┌────────

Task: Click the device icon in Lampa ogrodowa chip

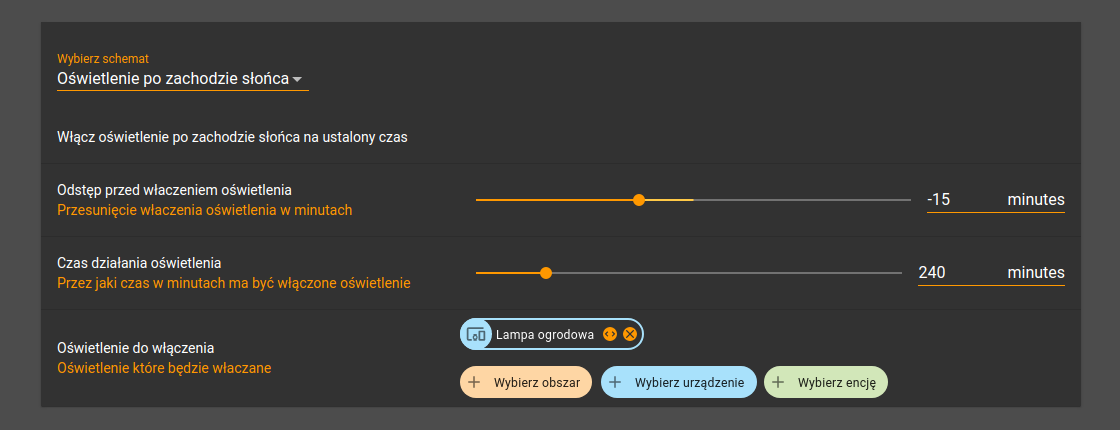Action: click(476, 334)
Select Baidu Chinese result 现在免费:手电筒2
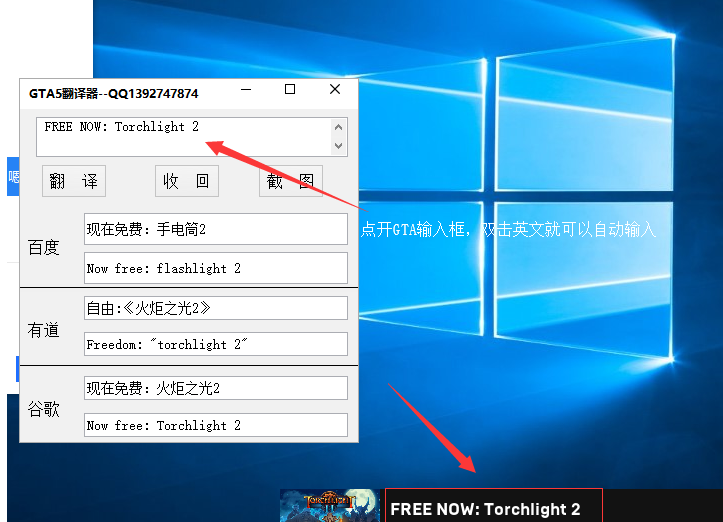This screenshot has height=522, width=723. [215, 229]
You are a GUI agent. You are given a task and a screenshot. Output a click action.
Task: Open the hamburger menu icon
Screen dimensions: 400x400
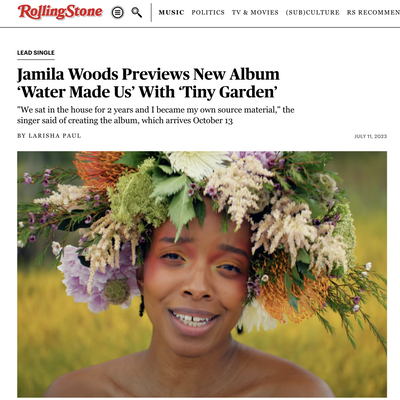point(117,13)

└────────

The whole listing above should be restated word for word, minus any images.

**Response to the exercise:**
Task: Click the device icon in Lampa ogrodowa chip

Action: click(476, 334)
Select Baidu Chinese result 现在免费:手电筒2
This screenshot has height=522, width=723. [215, 229]
You are a GUI agent. You are given a task and a screenshot. Output a click action.
Task: Open the hamburger menu icon
Screen dimensions: 400x400
point(117,13)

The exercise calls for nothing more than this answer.